Where are the libertarians?

Thursday, March 20, 2008

Not a gay blitzkrieg

It'll take someone who knows Polish language and politics to sort it out, but in its report on how Polish president Lech Kaczynski used this picture of Drogheda man Brendan Fay (left) at his Canadian wedding to argue against the Lisbon treaty, the New York Times says --

The Polish president also showed a map of pre-World War II Poland, linking his anti-gay oratory to historic Polish anxieties about German encroachment.

But wasn't the president arguing, separately from the gay marriage issue, that the Lisbon treaty could allow Germans who owned property in what is now western Poland to initiate legal claims for the property on the basis that it was part of Germany before 1945? Maybe Kaczynski's speech was weird enough to have linked the two issues, but it read like they were completely different arguments.

Needed in Pennsylvania

As we said a while ago, the logic of Bill Clinton coming to Northern Ireland less than 2 weeks before the Pennsylvania primary was never clear. He has now cited "changes to his schedule" in withdrawing from the April 10 event marking the Good Friday agreement 10th anniversary.

Freedom cabbage

Future generations will find many aspects of our culture bizarre, one surely being why it was that visits by the McCain-Lieberman '08 campaign to Iraq required a stop at a fruit and veg market (in Iskandariyah) as an index of progress.

Wednesday, March 19, 2008

Bush's 5th anniversary speech

It's very strange. No one told him that "Concerned Local Citizens" were rebranded "Sons of Iraq" to sound less like vigilantes.

Here's an old post on this "weak horse, strong horse" quote. It's amazing that Bush admits that Osama bin Laden has guided his strategy.

Tuesday, March 18, 2008

There's no TV, radio, or phone there

Wall Street Journal (subs. req'd) --

With U.K. money markets tenser than those on the Continent, the Bank of England yesterday added an extra £5 billion to markets. Today, it auctioned £10 billion in three-month funds against an expanded collateral range.

Bank of England Governor Mervyn King also postponed a planned trip to keep tabs on jittery markets. "He deferred the visit to the west Midlands because he needs to be in London to monitor events," said a Bank of England spokeswoman, noting Mr. King had planned a routine visit with business leaders outside London for yesterday and today.

### Set problem
Carry the political blog excerpt above forward from its last sentence, in the same voice.

### Extracted records
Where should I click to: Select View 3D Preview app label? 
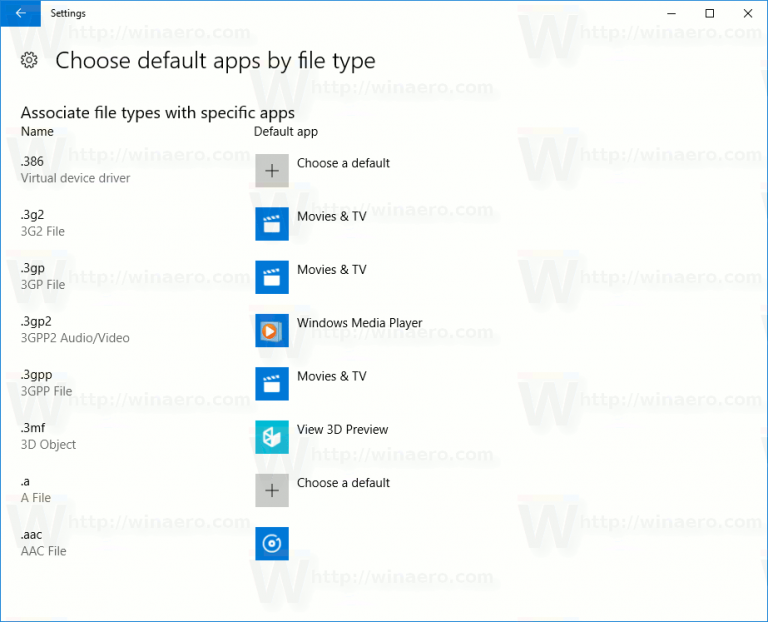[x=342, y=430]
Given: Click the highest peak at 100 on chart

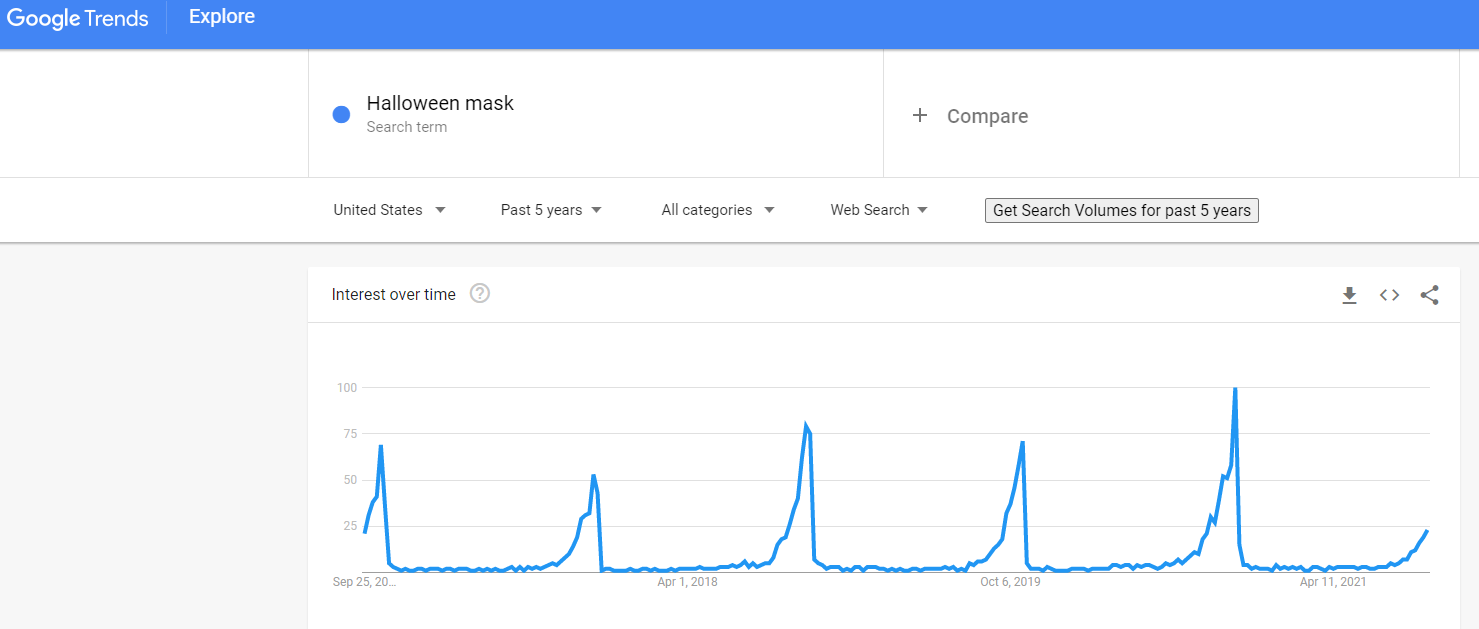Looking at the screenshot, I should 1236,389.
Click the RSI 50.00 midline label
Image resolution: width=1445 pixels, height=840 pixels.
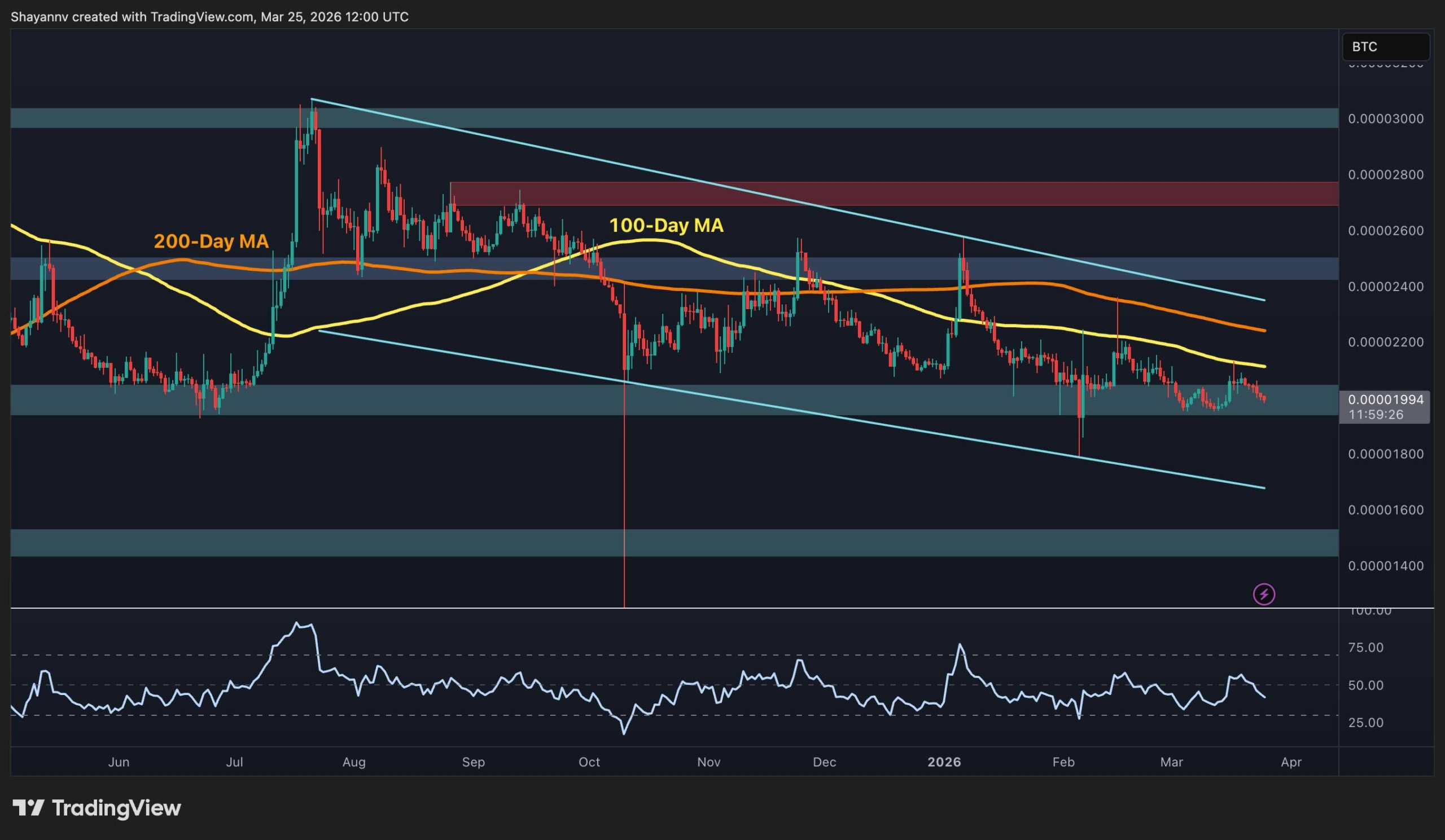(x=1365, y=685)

### Task response
Revolving door of yes men

White House announcement --

The President intends to appoint Peter Pace, of Virginia, to be a Member of the President's Intelligence Advisory Board.

That would be the board whose oversight element Bush recently gutted with an executive order, removing many of its independent monitoring functions. But just to be sure he hears what he wants to hear, that "Peter Pace" is none other than General Pete Pace, who served on the Joint Chiefs of Staff during the Afghan and Iraqi wars, and was the chairman thereof (and thus Bush's top uniformed adviser) when the wheels were coming off in Iraq in 2005 and 2006.

He was one of the guys Bush said he was listening to when he was claiming that he had enough troops in Iraq. Which was the period right before he decided that he didn't have enough troops in Iraq. Just the guy you went in an intelligence advisory capacity.

Monday, March 17, 2008

Royal court

She has no known government job, no apparent protocol position, no official designation of any kind. But there again on a Dick Cheney Middle East trip is Liz Cheney (right), doing all the expensive travel at taxpayer expense and apparently attending a lot of meetings. Shouldn't someone e.g. the Senate Foreign Relations Committee, care?

UPDATE: More Liz Cheney here .

Photo: AFP/Paul J. Richards

What's a name between friends?

Dick Cheney Iraq event --

Remarks by Vice President Cheney and Sayyed Abdul-Aziz Al-Hakim, Chairman of the Supreme Council for the Islamic Revolution in Iraq.

That would be the bizarre pal of the neocons, the Iran-linked SCIRI, and part of the evidence for what would be one of history's great ironies, that the whole neocon operation is in fact being run for the benefit of Tehran.

But that's another story. SCIRI changed their name a year ago, to make themselves sound more Iraqi and less revolutionary. So why wasn't the name change reflected for Dick's arrival?

UPDATE: They corrected it.

Bertie hearts Hillary

Apparently it was an expansive Bertie Ahern chatting to the meeja in Washington today. Among the most notable elements was his standing up for Hillary Clinton regarding her claim to have been closely involved in The Peace Process -- which apparently extended to telling Barack Obama to lay off the talking points suggesting otherwise:

The Taoiseach also criticised those who have tried to downplay Hilary Clinton's role in the peace process, saying that she had played a key role along with her husband. He said it would be 'very unfair for anyone to take that away from her' and said this had been accepted by Senator Barack Obama in their phone call this morning.

Bertie also correctly assesses that the McCain-Kennedy immigration bill which would have helped the illegal Irish immigrants (inter alia) is a dead duck in an election year. One suspects that he thinks it won't be a President McCain signing it if it comes back in 2009.

Did Bertie tell George that he's leaving?

At the Saint Patrick's Day reception --

President, as we say good-bye on this occasion, but hopefully we'll keep in touch over the years, I will remember -- and I hope that everyone in Ireland will -- how kind, how favorable you've been, how really open you've been to helping us, and the amount of time that the President has given to us.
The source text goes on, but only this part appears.